Aviles reached out to leaders in about two dozen municipalities and more than a dozen of their mayors. “I said we’re bringing water, food and solar lights,” he said. “We would go to the plaza in each town and stay there with the truck. We also walked from house to house.”
Aviles and the crew enlisted local churches in Puerto Rico to distribute nearly 7,500 solar lanterns to each person in each house.
“How much did this cost? I couldn’t even guess,” Aviles said.
Aviles’ work goes beyond his contributions of time and energy and money into Puerto Rico.
Several years ago, he conducted did financial literacy classes for churches in New York. Because of his financial background, he also helped negotiate deals for churches so they weren’t taken advantage in the cutthroat New York commercial real estate market.
“I was making money at that point in my life and basically I wanted to give back.”
The Messenger Matters
The biogas project is one of many that landed on the doorstep of Puerto Rican officials after Hurricane Maria. The idea of turning Puerto Rico’s waste into energy is not a new concept.
A 2007 report by Columbia University’s School of International and Public Affairs, Waste-to-Energy: A Possibility for Puerto Rico, said a project to convert waste to energy could be lucrative to any investor.
The annual revenue of a waste-to-energy plant is projected to be $71 million, while the annual operations and maintenance costs are projected to be $30 million, resulting in an annual net gain of $41 million, the report said.
After Hurricane Maria, Energy Answers International, Inc. proposed an $860 million, 80 MW waste-to-energy facility in Arecibo on the northern coast of Puerto Rico. After months of wrangling with authorities the regional EPA representative said the company was exploiting the losses from Hurricane Maria.
Three other projects were proposed to help Puerto Rico strengthen its dilapidated power grid—a wind farm, an energy storage project and an energy efficiency project.
A U.S. energy developer who spoke on the condition of anonymity said building a biogas plant or two could make sense but selling that power to a bankrupt PREPA could be difficult.
“Challenge is even if you can get your waste supply, it’s economics. In the eyes of Puerto Rico, the power price has to be 15 cents per kilowatt hour or below,” he said. “Right now, the cost on some of these power projects is higher than that.”
PREPA controls all grid-scale plants. Even if PREPA doesn’t allow biogas into the mix, there are industrials that could possibly buy the biogas, he said.

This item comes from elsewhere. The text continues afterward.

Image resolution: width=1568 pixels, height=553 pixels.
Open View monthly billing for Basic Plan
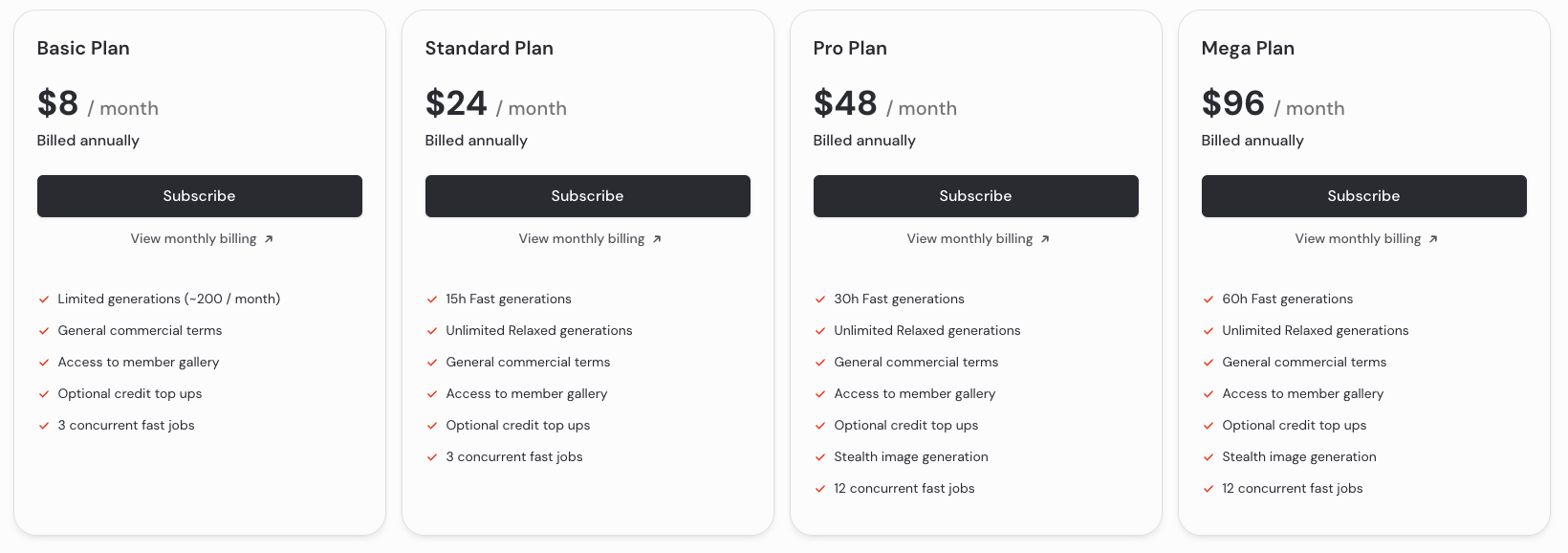click(x=194, y=239)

PREPA largely runs on imported fossil fuels, and most of its gas comes into its LNG terminal in the southern part of the island from Naturgy, Spain’s largest gas and biogas producer.

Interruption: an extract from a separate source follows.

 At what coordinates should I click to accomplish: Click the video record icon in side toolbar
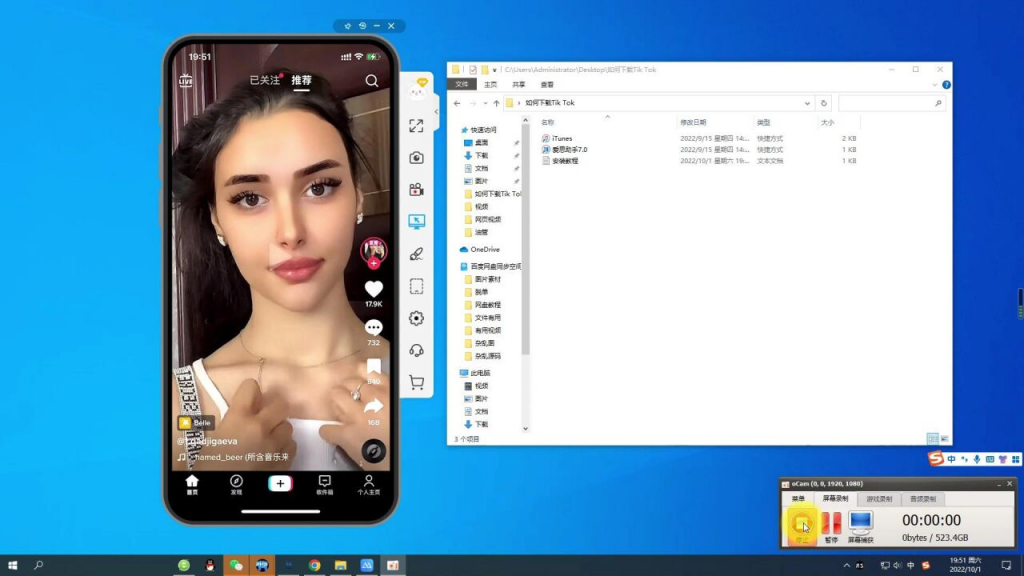pos(417,190)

Wadhwani says there were certainly opportunistic proposals, but his is different.
“Mayors said plenty of energy companies came to their doorstep trying to sell them ideas, but they didn’t know who to trust,” Wadhwani said. “Everyone knocked down their door, but we were the only ones giving, and we’re funding the feasibility study for them.”
“We’re not asking them for any money,” Wadhwani said. “We’re not building infrastructure. We’re creating a report. Showing them the way.”
Build It And They Will Come Back
The effort has caught the attention of celebrated economist Richard B. Freeman, a Harvard University economics professor who leads a program at the National Bureau of Economic Research on workforce, and how science can help solve economic problems.
“After the Puerto Rico disaster, it seemed to me somebody should be trying to transform the way their power system operates. This is a movement in that direction,” Freeman said.
The Swedes and the South Africans “have done a lot of things with biogas.”
“There’s a reasonable possibility that this would succeed. You have to get it up to scale,” Freeman said. “The alternative is pretty grim.”
Storms and economic struggles have sparked an exodus from the island.
DOE’s EIA says the commonwealth’s population has declined by one-tenth, or nearly 400,000 people, since 2010, which could go 200,000 higher thanks to Hurricane Maria in 2017.
Aviles says the goal is to build the new economic engine of Puerto Rico.